Not alone, is more complex. Seriousely, go reading the http://www.holophony.net/Two_Ears-Two_Loudspeakers.htm

For signals outside your head, but closely at it, wear up your headphones and listen:






Ambiophonics is the way for separate loudspeaker signals.


H.


----------



## koyaan (Mar 2, 2010)

It appears to me that Mr. Oellers is objecting to the lack of a holographic sound field , as well as distortion from the listening area and limitations of microphone recording. 
If the object is to completely reproduce the live performance, these are very valid objections,however, I'm not sure they impact a lot on enjoyment of the music.
For me the proof in the pudding is the enjoyment.


----------



## syntheticwave (Feb 9, 2011)

koyaan said:


> It appears to me that Mr. Oellers is objecting to the lack of a holographic sound field , as well as distortion from the listening area and limitations of microphone recording.
> If the object is to completely reproduce the live performance, these are very valid objections,however, I'm not sure they impact a lot on enjoyment of the music.
> For me the proof in the pudding is the enjoyment.


That is an valid argue, but I think, Mr. Oellers shows new ways for enlarging the artistic possibilities of audio reproduction. I cannot see any reduction of the known prospects of the audio producing. However, the described subtraction of the playback room acoustics from transmitting chain seems essential. The pudding will enjoy much more.


----------



## DanTheMan (Oct 12, 2009)

I wrote a little blurb about this a little over a week ago and by far the easiest way for 3D to happen is binaural recording. A well treated HT isn't bad either. I've even made binaural recordings of my HT(sick man). You really can paint a picture with SS processing. You can read this as it's likely simpler than the original like, but don't quote me on that.
http://dtmblabber.blogspot.com/2011/02/tightening-loudspeaker-recording-and.html

The references on the bottom are really useful for the HT crowd though it may not seem intuitively obvious. Knowing how control rooms are set up should really be an intriguing guide to how you HT is set up.

This would make for an interesting read on the topic as well: http://www.princeton.edu/3D3A/index.html
Lot's of detailed loudspeaker measurements there to boot.

Dan


----------



## patchesj (Jun 17, 2009)

DanTheMan said:


> I wrote a little blurb about this a little over a week ago and by far the easiest way for 3D to happen is binaural recording. A well treated HT isn't bad either. I've even made binaural recordings of my HT(sick man). You really can paint a picture with SS processing. You can read this as it's likely simpler than the original like, but don't quote me on that.
> http://dtmblabber.blogspot.com/2011/02/tightening-loudspeaker-recording-and.html
> 
> The references on the bottom are really useful for the HT crowd though it may not seem intuitively obvious.
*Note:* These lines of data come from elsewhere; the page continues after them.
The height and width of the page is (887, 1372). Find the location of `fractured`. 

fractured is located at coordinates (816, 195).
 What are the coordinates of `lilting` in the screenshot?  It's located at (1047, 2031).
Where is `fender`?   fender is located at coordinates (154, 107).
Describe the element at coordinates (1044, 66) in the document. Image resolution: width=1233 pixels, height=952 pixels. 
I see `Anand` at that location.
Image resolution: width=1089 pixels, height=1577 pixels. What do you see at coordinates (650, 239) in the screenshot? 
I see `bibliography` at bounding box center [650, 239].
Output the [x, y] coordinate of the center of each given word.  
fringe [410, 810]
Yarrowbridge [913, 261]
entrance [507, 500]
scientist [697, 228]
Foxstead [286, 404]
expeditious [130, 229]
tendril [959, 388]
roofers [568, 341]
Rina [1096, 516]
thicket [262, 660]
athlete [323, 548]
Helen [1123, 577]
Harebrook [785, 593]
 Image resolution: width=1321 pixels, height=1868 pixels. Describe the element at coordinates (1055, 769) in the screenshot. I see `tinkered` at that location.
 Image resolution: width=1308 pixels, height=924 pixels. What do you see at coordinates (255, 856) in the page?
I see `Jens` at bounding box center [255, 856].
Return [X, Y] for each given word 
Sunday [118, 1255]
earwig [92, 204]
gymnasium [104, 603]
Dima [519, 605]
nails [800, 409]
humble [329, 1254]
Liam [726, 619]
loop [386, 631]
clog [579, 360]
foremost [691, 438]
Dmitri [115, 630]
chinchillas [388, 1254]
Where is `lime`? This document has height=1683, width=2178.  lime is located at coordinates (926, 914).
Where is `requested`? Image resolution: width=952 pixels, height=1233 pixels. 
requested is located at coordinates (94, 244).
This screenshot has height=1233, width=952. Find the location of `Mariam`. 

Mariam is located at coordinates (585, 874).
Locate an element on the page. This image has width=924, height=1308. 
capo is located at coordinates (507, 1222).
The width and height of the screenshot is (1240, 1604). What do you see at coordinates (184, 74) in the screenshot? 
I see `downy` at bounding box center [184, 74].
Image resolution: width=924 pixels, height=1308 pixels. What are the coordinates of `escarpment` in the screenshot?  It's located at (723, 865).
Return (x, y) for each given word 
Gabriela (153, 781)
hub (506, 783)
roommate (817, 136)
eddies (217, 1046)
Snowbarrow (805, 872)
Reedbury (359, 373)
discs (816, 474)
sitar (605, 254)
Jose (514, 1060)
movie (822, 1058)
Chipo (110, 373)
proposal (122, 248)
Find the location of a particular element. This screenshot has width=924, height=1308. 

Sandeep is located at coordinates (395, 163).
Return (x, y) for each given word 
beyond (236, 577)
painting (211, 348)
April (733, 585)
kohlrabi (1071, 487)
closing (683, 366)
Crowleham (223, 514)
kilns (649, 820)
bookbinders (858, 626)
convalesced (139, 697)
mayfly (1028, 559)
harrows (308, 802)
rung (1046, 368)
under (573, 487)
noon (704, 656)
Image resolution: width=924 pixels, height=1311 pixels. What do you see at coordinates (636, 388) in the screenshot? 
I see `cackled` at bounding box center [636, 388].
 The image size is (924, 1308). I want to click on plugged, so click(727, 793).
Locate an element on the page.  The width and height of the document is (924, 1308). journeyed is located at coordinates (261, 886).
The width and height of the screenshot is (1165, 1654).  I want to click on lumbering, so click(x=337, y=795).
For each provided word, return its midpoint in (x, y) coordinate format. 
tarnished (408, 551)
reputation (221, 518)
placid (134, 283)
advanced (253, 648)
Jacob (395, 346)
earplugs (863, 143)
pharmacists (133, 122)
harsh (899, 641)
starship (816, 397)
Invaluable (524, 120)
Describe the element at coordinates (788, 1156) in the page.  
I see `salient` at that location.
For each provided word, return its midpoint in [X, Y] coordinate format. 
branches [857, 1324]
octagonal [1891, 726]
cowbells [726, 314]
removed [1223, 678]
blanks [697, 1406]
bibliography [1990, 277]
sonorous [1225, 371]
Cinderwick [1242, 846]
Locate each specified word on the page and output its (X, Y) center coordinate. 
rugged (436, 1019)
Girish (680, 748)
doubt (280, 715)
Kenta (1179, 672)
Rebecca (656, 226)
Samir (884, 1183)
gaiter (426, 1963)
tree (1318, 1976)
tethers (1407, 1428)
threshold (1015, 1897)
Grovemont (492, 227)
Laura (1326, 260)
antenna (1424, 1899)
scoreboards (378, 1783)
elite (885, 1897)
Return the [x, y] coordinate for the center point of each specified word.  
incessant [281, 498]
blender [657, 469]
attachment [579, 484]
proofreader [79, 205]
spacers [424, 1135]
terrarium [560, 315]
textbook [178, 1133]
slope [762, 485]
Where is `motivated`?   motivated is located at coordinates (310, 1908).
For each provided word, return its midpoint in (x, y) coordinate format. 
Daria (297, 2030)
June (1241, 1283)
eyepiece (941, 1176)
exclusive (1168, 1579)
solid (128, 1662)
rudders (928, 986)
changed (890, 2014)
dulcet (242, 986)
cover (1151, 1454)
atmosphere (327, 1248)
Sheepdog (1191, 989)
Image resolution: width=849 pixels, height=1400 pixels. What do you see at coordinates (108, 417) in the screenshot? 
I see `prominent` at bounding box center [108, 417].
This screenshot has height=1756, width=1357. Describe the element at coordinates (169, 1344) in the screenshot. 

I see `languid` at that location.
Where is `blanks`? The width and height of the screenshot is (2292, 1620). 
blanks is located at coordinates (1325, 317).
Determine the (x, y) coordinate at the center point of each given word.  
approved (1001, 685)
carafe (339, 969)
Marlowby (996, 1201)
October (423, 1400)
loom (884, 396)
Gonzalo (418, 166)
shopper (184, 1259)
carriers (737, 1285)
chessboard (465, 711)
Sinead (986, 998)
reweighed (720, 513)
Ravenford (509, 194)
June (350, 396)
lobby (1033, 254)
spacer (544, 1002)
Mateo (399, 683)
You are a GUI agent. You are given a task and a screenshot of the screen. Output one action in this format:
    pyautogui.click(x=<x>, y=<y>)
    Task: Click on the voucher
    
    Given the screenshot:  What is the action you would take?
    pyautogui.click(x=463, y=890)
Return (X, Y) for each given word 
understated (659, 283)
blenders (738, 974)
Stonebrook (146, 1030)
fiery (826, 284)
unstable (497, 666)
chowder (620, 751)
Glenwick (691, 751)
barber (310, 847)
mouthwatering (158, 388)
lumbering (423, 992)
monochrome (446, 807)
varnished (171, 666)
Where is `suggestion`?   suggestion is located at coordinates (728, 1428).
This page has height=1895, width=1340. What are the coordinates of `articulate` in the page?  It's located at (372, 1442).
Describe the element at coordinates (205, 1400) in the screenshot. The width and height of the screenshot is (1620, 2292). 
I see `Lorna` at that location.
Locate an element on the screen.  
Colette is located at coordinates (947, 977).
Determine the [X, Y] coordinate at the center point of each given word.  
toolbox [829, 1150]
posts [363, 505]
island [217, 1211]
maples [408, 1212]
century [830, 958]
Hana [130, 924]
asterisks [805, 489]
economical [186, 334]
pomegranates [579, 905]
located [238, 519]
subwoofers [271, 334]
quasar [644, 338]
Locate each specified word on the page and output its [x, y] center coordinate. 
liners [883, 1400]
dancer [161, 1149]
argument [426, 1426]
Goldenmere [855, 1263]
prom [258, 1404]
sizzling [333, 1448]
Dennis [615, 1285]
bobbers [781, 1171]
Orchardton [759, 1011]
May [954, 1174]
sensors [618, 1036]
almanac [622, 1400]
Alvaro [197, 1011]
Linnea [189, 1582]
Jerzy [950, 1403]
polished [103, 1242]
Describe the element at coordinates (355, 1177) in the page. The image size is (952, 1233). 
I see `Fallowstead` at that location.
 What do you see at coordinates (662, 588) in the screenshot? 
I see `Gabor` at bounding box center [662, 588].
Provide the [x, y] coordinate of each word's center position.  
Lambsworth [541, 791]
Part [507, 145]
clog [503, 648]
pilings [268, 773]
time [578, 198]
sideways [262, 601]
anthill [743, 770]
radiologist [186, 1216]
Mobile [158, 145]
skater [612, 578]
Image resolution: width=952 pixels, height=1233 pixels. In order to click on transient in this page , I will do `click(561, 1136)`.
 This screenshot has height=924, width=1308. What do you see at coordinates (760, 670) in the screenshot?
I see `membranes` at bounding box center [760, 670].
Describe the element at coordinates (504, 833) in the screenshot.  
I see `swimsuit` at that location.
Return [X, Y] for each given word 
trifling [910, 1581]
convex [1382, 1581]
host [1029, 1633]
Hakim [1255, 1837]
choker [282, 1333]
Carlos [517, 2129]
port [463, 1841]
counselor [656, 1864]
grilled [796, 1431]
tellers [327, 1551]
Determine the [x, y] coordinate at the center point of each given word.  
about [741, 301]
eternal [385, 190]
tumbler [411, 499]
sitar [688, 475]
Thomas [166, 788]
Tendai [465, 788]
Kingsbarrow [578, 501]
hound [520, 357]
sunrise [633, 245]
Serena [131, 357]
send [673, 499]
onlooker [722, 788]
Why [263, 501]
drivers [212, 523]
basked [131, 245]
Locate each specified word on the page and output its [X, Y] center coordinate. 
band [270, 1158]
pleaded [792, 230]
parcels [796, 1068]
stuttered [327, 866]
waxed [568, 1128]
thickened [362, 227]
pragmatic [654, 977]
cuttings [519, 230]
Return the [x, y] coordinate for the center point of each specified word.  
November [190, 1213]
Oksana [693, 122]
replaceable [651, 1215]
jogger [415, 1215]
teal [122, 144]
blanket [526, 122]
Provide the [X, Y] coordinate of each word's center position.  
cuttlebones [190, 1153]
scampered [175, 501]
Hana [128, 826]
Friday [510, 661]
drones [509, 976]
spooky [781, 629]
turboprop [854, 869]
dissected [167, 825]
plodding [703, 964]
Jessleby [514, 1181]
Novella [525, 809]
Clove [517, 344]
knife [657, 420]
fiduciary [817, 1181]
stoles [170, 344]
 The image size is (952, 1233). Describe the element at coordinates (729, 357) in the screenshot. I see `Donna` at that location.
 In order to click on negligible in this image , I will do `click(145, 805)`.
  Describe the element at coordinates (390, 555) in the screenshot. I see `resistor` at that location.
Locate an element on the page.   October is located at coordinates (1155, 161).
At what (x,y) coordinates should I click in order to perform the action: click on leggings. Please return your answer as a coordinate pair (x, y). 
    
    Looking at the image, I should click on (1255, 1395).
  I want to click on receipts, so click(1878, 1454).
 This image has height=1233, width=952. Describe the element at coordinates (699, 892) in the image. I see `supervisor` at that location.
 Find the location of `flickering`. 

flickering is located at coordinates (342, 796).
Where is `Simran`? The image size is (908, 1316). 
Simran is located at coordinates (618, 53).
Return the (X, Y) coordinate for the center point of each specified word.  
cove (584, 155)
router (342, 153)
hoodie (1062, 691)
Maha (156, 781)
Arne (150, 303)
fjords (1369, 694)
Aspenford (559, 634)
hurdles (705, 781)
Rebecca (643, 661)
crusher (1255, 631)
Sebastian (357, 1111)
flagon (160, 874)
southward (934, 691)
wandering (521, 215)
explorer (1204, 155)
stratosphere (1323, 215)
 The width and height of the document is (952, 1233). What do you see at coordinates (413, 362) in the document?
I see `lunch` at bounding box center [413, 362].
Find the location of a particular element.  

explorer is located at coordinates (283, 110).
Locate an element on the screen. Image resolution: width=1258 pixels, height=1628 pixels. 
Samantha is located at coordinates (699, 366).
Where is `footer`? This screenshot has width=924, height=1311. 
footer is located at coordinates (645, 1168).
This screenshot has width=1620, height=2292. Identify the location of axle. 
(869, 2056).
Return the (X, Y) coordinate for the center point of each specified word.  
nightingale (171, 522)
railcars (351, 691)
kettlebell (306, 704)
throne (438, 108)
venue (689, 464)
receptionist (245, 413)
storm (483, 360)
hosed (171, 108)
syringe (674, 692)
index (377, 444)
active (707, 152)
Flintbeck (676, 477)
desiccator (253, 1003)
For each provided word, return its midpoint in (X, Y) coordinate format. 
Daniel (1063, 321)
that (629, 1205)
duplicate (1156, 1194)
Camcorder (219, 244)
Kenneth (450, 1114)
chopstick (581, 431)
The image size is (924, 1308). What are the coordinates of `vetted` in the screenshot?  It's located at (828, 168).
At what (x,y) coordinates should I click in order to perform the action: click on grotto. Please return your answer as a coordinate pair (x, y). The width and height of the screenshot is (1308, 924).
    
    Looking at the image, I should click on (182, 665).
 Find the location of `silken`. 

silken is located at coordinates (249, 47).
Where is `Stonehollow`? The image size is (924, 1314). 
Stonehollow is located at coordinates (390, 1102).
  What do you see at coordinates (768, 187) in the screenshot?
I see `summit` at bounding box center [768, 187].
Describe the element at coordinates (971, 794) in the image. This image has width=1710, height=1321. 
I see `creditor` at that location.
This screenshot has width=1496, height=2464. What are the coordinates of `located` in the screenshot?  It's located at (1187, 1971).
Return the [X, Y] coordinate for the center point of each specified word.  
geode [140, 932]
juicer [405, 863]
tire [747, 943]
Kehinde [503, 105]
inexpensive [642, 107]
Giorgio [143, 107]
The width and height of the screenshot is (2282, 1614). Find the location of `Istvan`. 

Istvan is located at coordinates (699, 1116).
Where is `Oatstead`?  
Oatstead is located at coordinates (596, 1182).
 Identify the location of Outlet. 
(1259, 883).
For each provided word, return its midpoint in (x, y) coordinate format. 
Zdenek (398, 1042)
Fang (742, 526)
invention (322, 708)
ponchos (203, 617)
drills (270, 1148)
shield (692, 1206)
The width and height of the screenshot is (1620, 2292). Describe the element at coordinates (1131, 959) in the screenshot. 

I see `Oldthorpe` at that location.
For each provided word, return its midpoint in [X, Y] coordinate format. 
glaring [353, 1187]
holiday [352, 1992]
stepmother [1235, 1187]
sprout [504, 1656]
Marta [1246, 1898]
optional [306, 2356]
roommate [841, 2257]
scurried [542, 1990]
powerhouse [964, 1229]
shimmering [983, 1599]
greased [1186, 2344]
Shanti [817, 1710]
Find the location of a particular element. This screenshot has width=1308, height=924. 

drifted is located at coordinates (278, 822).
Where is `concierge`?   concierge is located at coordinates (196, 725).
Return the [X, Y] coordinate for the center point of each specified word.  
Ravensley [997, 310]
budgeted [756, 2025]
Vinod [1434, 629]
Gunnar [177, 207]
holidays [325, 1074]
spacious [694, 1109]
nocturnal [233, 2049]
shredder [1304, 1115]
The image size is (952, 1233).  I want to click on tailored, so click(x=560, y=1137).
Knowing how control rooms are set up should really be an intriguing guide to how you HT is set up.
> ...


Dan, you mention in the blog that absorbtion should be as thick as possible on the dead end. While I agree somewhat, if the goal of this absorbtion is to lessen the "distraction" of the early reflections I don't see the need to extend the effect much below 250Hz. Don't we begin to lose the ability to decipher directionality at lower frequency anyway? I would think the resources would be better spent on effectively covering all of the early reflection points vs. only getting a few points (but to very low frequency). This assumes of course, limited resources...


----------



## jackfish (Dec 27, 2006)

The demonstration cannot make it seem that the sound is coming from in front of you, why is that?


----------



## DanTheMan (Oct 12, 2009)

patchesj said:


> Dan, you mention in the blog that absorbtion should be as thick as possible on the dead end. While I agree somewhat, if the goal of this absorbtion is to lessen the "distraction" of the early reflections I don't see the need to extend the effect much below 250Hz. Don't we begin to lose the ability to decipher directionality at lower frequency anyway? I would think the resources would be better spent on effectively covering all of the early reflection points vs. only getting a few points (but to very low frequency). This assumes of course, limited resources...


Budget considerations are difficult. A strong case could definitely be made for 250Hz as a minimum, but a strong case could be made for even lower. 80Hz is the traditional point of no discernible direction, but being effective down that low requires a lot of absorption. Deep bass absorption can be effective for actually increasing output and lessening the strain on amp and speakers. It's hard to EQ SBIR and modal issues effectively. Yes there are a number of programs that do a remarkable job, but the less variation you have to begin with, the more even your sound field will be in the end.

Dan


----------